Filing Landscape: AI Infrastructure Capex in SEC Disclosures (Mar 2025 — Mar 2026)
- 863 operational filings (8-K, 10-Q, 10-K, S-1, DEF 14A) out of 2,376 total across all form types
- Form mix: 8-K: 460 · 10-Q: 125 · 10-K: 120 · S-1: 111 (dominated by AI Infrastructure Acquisition Corp SPAC) · DEF 14A: 47
- Top SIC industries: Semiconductors SIC 3674 (96) · Finance Services SIC 6199 (94) · Prepackaged Software SIC 7372 (89) · Computer Processing SIC 7374 (52) · REITs SIC 6798 (11)
- 5 companies analyzed in depth: META, GOOGL, AMZN, MSFT (demand side) and NVDA (supply side)
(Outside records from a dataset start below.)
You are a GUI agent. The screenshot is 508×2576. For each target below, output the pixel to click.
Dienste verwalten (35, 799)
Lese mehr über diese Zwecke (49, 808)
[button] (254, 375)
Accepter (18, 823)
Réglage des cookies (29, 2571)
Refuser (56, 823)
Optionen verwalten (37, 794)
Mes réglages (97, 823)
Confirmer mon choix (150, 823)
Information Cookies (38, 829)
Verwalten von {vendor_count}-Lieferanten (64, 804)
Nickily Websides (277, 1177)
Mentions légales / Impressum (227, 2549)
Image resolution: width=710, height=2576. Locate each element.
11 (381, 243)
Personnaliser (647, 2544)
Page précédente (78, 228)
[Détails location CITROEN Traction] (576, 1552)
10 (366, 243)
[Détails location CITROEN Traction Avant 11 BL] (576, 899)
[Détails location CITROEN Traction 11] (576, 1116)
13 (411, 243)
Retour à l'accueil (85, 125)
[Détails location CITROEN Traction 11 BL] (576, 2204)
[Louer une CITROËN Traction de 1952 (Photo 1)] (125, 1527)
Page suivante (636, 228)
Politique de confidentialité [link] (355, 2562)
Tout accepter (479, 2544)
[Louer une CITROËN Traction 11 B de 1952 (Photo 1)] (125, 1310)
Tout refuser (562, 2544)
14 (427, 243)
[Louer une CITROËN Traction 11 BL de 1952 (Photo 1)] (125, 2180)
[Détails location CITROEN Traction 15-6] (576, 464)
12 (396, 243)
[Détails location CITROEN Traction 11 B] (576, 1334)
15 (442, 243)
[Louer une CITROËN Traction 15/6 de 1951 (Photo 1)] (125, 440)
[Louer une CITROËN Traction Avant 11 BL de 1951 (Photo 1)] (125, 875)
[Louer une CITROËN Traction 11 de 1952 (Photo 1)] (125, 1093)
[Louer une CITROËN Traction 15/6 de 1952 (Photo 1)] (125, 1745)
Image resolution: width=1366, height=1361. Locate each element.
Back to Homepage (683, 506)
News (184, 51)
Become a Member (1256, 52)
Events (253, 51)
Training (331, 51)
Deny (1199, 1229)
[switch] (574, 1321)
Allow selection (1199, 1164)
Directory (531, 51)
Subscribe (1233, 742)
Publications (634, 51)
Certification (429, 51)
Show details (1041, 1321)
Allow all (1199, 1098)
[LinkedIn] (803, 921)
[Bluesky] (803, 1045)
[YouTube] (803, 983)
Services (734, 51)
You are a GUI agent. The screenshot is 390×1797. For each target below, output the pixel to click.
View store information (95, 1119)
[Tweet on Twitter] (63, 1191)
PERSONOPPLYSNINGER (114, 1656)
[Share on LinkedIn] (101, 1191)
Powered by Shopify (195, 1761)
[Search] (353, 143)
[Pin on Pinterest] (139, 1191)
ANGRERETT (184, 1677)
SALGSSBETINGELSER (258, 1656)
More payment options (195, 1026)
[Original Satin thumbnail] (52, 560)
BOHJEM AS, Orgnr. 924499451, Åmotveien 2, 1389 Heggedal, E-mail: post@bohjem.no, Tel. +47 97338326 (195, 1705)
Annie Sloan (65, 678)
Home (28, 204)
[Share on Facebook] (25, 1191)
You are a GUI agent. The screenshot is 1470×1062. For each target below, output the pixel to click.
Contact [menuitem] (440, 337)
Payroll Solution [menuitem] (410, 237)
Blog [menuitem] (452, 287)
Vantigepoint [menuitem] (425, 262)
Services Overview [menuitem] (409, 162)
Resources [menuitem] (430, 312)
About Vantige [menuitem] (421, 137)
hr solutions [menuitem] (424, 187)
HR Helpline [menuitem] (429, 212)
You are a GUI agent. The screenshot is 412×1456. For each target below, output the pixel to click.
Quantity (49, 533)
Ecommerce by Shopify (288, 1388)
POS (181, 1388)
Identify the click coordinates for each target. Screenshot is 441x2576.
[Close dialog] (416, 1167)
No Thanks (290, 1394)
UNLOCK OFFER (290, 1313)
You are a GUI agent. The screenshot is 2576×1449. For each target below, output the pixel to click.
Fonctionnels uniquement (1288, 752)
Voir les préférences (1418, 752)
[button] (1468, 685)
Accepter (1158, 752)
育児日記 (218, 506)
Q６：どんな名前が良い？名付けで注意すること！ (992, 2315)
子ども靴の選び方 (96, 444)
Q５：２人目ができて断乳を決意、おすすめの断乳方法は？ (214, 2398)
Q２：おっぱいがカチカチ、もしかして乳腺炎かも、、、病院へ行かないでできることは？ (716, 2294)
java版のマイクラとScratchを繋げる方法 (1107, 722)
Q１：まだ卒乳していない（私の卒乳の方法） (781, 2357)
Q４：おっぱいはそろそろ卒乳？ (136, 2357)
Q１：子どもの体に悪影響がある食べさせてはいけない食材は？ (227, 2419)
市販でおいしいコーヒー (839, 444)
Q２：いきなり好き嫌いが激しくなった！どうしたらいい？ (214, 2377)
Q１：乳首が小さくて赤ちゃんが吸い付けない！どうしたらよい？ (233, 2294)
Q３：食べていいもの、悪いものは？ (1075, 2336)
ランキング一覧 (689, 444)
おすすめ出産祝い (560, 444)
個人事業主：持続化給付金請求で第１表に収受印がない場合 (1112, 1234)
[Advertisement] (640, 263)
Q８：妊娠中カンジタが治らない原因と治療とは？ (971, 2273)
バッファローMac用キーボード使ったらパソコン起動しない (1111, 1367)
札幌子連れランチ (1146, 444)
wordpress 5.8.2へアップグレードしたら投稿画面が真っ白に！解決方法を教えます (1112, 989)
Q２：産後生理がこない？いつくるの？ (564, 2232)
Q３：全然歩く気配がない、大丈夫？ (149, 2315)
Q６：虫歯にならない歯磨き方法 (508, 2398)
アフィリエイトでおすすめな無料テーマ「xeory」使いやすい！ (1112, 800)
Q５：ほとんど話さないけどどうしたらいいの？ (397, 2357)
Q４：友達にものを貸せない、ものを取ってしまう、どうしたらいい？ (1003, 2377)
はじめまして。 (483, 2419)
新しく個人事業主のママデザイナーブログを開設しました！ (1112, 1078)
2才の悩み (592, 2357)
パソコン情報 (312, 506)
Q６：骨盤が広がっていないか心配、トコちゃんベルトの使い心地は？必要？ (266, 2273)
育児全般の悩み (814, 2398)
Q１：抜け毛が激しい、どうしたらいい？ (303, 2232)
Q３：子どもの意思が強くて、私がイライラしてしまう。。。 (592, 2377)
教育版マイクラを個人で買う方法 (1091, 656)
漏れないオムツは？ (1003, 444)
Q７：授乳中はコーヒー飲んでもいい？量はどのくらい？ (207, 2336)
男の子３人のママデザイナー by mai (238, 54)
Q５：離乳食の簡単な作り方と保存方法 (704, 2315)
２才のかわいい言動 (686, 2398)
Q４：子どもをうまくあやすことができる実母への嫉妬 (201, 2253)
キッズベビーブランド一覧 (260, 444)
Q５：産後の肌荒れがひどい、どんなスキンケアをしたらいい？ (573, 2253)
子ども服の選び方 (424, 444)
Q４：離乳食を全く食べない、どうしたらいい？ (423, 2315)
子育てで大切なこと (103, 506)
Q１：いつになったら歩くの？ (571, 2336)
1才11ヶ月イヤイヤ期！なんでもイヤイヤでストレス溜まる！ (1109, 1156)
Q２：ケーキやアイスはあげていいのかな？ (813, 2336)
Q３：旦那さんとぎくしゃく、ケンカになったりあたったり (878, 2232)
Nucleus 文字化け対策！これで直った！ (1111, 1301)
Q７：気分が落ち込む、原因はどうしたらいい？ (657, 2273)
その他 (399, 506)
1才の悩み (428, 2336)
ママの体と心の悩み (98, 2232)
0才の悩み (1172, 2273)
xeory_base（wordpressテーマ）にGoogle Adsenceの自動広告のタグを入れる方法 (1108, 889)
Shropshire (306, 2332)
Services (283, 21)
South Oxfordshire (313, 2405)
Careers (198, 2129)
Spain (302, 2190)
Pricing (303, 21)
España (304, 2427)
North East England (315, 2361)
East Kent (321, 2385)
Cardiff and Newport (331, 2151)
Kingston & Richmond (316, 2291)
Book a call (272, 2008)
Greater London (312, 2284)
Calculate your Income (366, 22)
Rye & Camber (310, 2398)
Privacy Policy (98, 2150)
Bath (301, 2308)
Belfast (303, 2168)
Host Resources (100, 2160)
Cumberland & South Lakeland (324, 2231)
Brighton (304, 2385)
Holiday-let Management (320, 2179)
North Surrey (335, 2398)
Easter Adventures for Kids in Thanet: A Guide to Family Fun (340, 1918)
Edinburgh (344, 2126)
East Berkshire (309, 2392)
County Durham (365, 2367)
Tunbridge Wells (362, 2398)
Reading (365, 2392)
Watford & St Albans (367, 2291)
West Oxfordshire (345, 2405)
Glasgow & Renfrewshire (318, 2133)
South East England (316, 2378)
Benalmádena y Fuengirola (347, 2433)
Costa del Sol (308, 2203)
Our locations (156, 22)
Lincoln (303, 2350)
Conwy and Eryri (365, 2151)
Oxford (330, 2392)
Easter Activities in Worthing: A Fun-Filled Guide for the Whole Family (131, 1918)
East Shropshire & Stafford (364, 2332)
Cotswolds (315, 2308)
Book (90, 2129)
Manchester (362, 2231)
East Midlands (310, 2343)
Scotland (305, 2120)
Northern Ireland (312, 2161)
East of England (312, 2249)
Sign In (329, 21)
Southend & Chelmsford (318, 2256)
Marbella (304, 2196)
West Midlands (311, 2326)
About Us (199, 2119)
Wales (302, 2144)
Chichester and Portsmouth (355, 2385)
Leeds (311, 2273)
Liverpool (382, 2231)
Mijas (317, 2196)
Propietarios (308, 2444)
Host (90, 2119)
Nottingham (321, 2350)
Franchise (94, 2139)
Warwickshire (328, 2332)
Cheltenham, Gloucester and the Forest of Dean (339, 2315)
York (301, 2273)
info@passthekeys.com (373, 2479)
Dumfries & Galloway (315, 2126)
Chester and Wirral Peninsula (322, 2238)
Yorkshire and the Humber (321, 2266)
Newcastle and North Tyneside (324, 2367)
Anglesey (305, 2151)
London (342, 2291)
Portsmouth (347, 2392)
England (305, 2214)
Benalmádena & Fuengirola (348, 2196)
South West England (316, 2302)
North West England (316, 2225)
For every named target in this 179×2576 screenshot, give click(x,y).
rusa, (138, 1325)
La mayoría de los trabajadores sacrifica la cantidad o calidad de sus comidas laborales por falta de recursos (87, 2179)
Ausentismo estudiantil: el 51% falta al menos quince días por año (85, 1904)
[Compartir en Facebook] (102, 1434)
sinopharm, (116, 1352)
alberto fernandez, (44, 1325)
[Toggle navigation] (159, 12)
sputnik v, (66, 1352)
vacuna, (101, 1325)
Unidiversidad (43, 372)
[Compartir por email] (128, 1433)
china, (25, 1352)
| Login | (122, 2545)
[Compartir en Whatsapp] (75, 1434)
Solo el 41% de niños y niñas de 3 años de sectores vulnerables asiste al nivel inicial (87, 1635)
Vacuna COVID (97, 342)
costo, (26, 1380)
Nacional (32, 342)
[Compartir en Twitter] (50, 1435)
- Date range: March 2025 through March 2026
The Value Chain Hiding in Plain Sight
These five filings do not tell separate stories. They describe different positions in the same transaction. Amazon and Alphabet record the capital as deployed cash. Meta records it as a forward commitment. Microsoft records it as cost pressure compressing current margins. And NVIDIA — the primary hardware supplier receiving these purchase orders as revenue — names the same infrastructure being built as the binding constraint on its own future growth.
Reading all five together reveals a self-reinforcing loop invisible from any single annual report: hyperscaler demand funds NVIDIA's GPU revenue, GPU supply enables more AI model deployment, more deployment drives more hyperscaler infrastructure spend, and the capacity of data centers and power grids to absorb continued GPU deployment becomes NVIDIA's growth ceiling. The cycle is now documented on five separate SEC filings.
Amazon and Alphabet: The Record-Breaking Deployment
Amazon's FY 2025 10-K reports the largest single-year capital expenditure in corporate history. Cash capex reached $128.3 billion, up from $77.7 billion in 2024, with the filing specifying this "primarily reflect[s] investments in technology infrastructure (the majority of which is to support AWS business growth)." The technology and infrastructure operating expense line grew 23% year-over-year — from $88.5 billion to $108.5 billion — the fastest-growing major cost line in the company. The 10-K explicitly guides that capex will increase again in 2026.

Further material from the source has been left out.